▶ _YOUR OBJECTIVE_:
Can you quote the listing exactly, from the line with "Image resolution: width=629" to the line with "What do you see at coordinates (22, 7)"?

▶ _SOURCE RECORDS_:
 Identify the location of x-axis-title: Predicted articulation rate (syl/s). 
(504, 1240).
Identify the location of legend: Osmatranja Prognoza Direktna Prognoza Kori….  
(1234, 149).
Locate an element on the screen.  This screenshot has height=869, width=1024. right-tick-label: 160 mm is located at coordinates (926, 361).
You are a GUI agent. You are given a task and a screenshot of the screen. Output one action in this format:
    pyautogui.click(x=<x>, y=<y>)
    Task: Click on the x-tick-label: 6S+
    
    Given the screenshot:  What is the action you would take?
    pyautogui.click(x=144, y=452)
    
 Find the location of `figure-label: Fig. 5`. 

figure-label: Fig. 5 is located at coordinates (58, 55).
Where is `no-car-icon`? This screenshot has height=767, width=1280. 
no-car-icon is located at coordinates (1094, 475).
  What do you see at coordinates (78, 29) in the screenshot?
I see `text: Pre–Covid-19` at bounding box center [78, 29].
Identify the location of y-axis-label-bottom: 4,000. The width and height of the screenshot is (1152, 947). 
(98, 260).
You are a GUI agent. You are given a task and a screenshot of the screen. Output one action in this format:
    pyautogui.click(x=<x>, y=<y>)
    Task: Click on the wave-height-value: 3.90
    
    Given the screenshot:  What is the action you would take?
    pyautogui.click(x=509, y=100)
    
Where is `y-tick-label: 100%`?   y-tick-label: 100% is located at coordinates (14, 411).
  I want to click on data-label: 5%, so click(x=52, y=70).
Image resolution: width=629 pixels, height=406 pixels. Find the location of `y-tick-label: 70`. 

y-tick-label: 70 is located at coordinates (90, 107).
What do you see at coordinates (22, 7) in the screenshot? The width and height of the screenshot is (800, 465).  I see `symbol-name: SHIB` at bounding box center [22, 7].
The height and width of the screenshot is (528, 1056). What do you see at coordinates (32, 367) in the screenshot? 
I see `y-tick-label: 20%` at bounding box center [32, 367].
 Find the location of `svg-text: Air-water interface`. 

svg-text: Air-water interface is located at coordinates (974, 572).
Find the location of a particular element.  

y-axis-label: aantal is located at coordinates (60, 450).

▶ _OUTPUT OF THE EXERCISE_:
Image resolution: width=629 pixels, height=406 pixels. Find the location of `y-tick-label: 70`. 

y-tick-label: 70 is located at coordinates (90, 107).
What do you see at coordinates (22, 7) in the screenshot? The width and height of the screenshot is (800, 465).  I see `symbol-name: SHIB` at bounding box center [22, 7].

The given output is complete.